Top of Excerpted data
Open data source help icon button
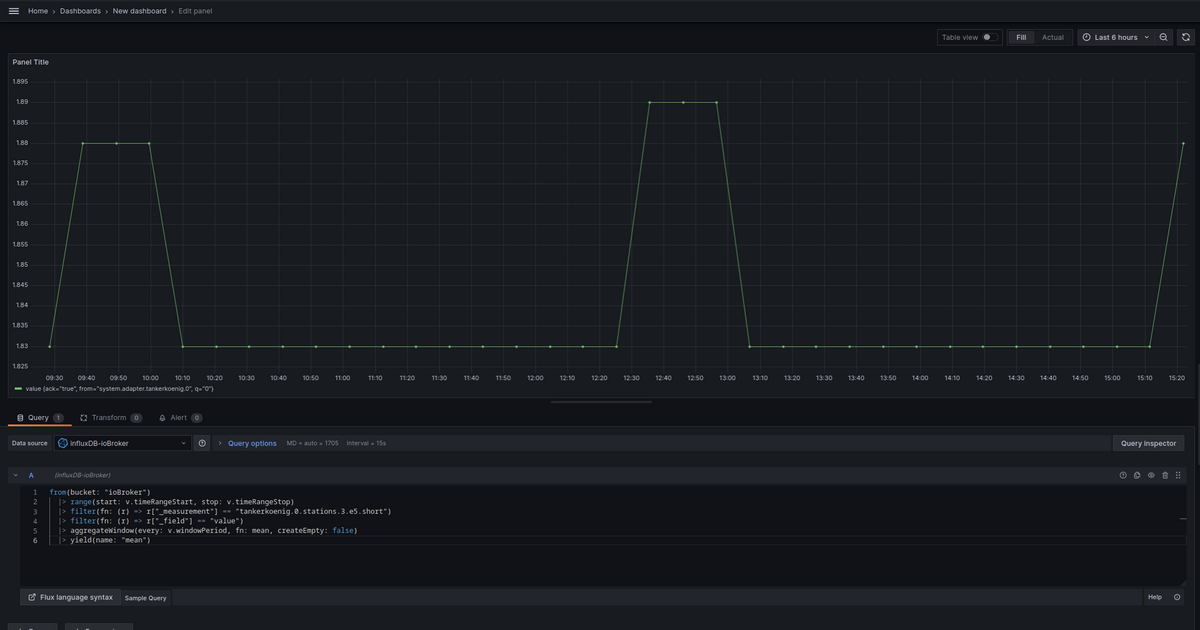Image resolution: width=1200 pixels, height=630 pixels. coord(202,443)
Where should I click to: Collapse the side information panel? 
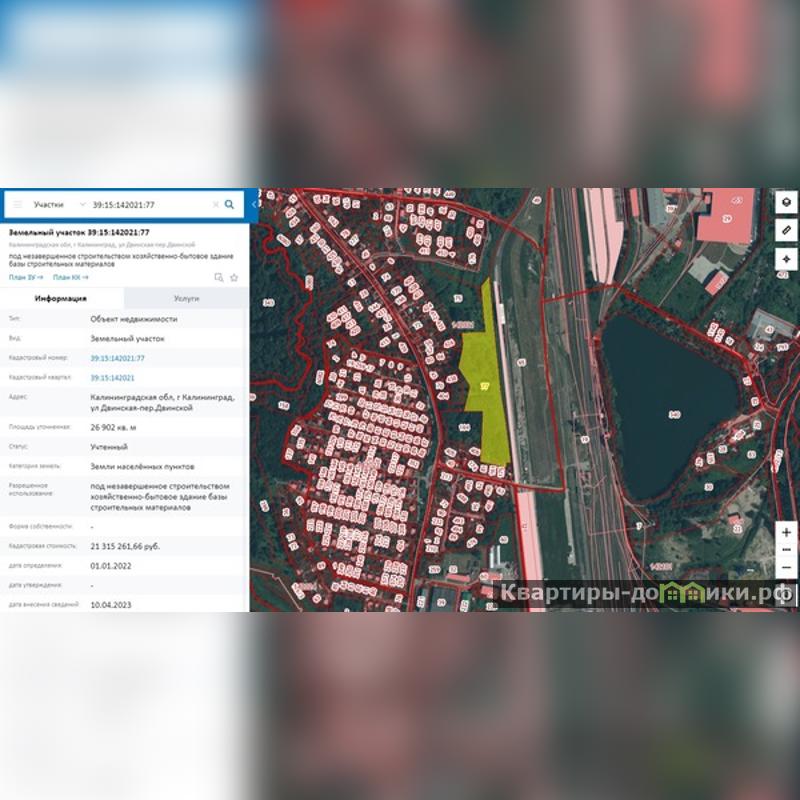(254, 204)
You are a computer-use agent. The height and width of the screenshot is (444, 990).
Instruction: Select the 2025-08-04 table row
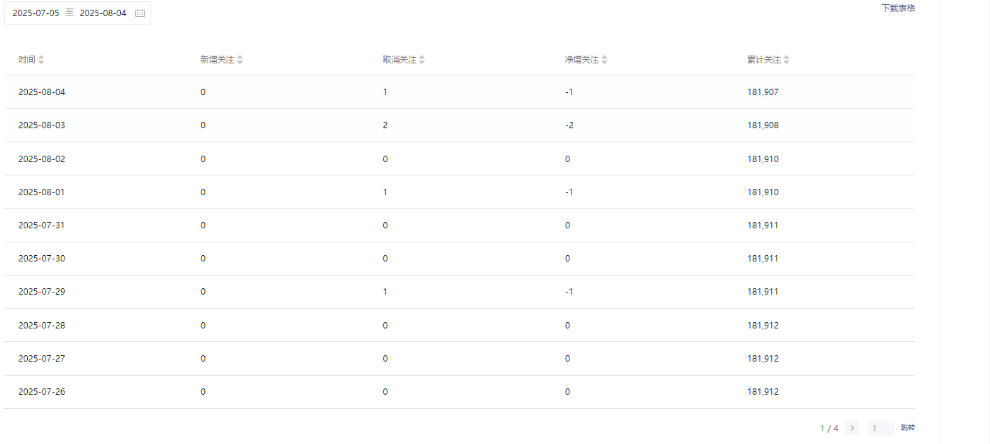click(460, 92)

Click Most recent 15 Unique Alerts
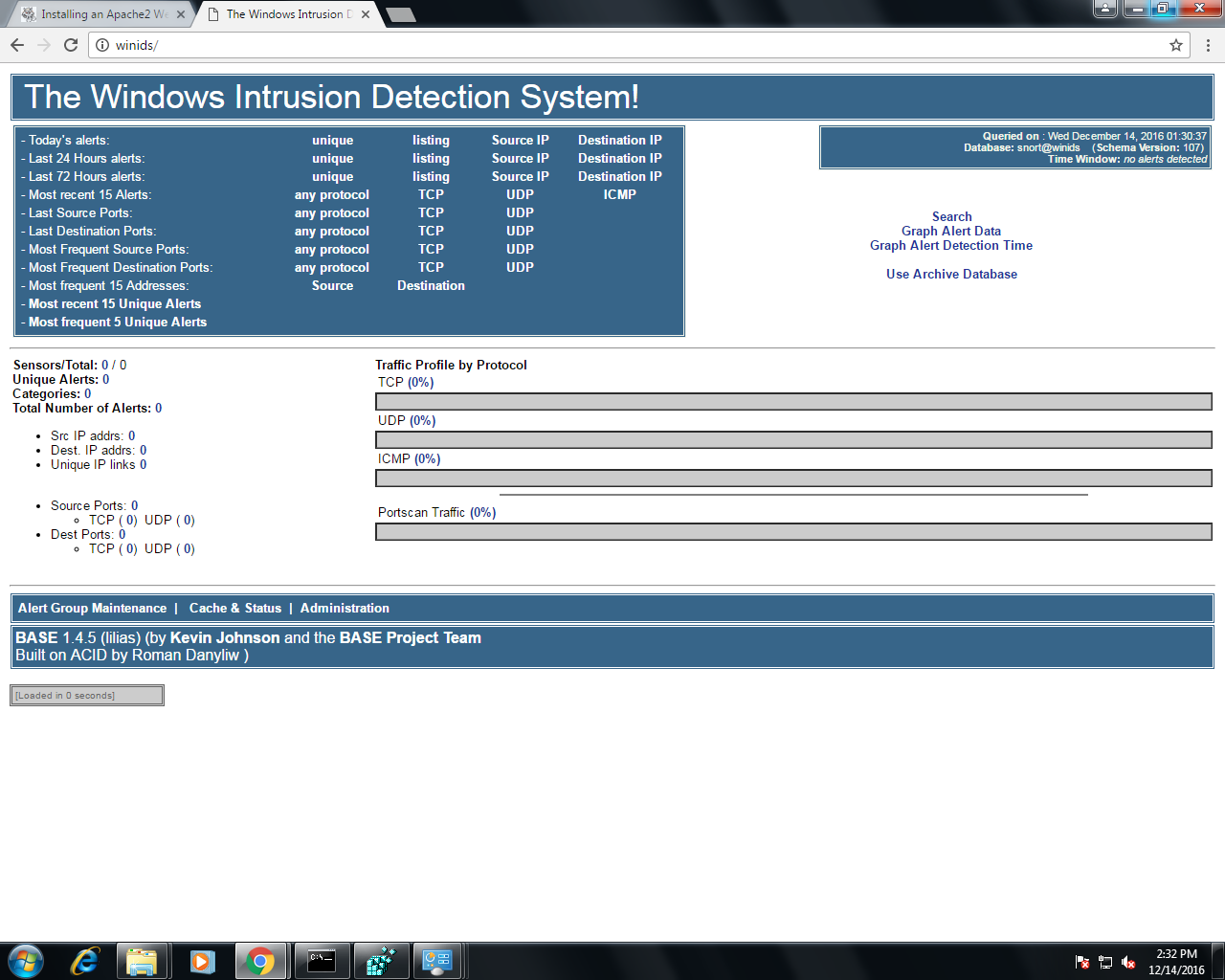pos(115,304)
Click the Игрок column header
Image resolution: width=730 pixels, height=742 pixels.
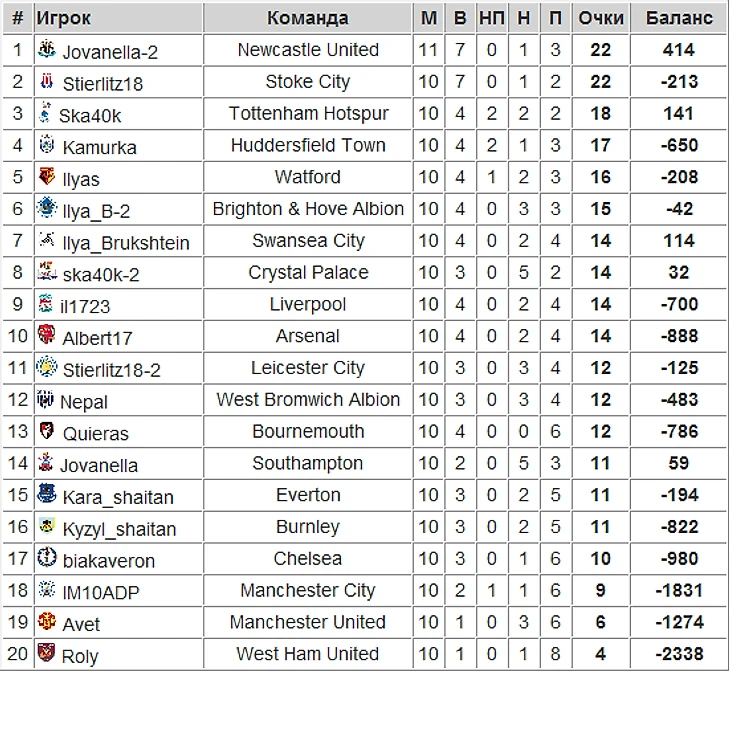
Bottom of Excerpted data
» **What you need to do**
Would you give again, exactly as written, the lines from the one containing "You are a computer-use" through the end of the records, with no pictures and no other lines?

» **Solution**
You are a computer-use agent. The height and width of the screenshot is (444, 990).
Instruction: Select the 2025-08-04 table row
click(460, 92)

Click Most recent 15 Unique Alerts
pos(115,304)
Click the Игрок column header
Image resolution: width=730 pixels, height=742 pixels.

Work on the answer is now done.